Dallas City Employees Are Too Fat, So City Hall Now Has a "Chief Wellness Officer"

Mayor Mike Rawlings is his own chief wellness officer.
Mayor Mike Rawlings is his own chief wellness officer.

It's been six months, 11 days, and, oh, about three-and-a-half hours since City Manager A.C. Gonzalez was voted into office on a promise to shake things up at City Hall, and it's finally happened. The city announced today that Gonzalez has injected new blood into upper management by bringing in two fresh faces: Eric Campbell, an assistant city manager in Charlotte, N.C., and Mark McDaniel, the city manager in Tyler.

Kudos to them. Kudos also to Ryan Evans, who has been permanently placed in Gonzalez's former perch as first assistant city manager. But where there are winners, there are also losers.

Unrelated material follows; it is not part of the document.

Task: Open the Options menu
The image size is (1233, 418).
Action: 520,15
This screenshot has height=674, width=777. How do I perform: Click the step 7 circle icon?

Theresa O'Donnell, far too upstanding and attentive to public concerns to last in the city manager's office, is now the "chief planning officer" for the newly created "Department of Planning and Neighborhood Vitality," which sounds a lot like her old position as head of the city's department of sustainable development and construction but isn't because that job still exists.

See also: A.C. Gonzalez is Dallas' New City Manager

And poor, bow-tied Forest Turner. Six years after Mary Suhm stuck him in his assistant city manager post, he's being demoted in rather spectacular fashion. Turner, the city announced, will become Dallas' first Chief Wellness Officer.

What's a Chief Wellness Officer? Basically, it's City Hall's version of Michelle Obama, or perhaps Richard Simmons. From the city's official announcement:

Dallas has a high incidence of employees who are overweight or obese. The co-morbidities associated with excess weight (diabetes, heart disease, and muscular-skeletal problems) are significant and projections for future health-care costs to address these conditions are frightening. Improving employee health will not only help mitigate future health care cost increases, it will also improve the quality of life for our employees. Mr. Turner will look at nationwide best practices to implement at the City to move toward a healthier employee population.

Turner is no doubt imminently qualified for the post. He put such a system in place in the street services department, and he is quite trim himself. But it's got to be a gut punch to have one's authority over several city departments -- and the tens of millions of dollars that flow through them -- stripped and replaced by a bunch of fat people.

So, as you go forth in a few hours to celebrate the weekend, make sure to pour one out for Turner. He needs your moral support.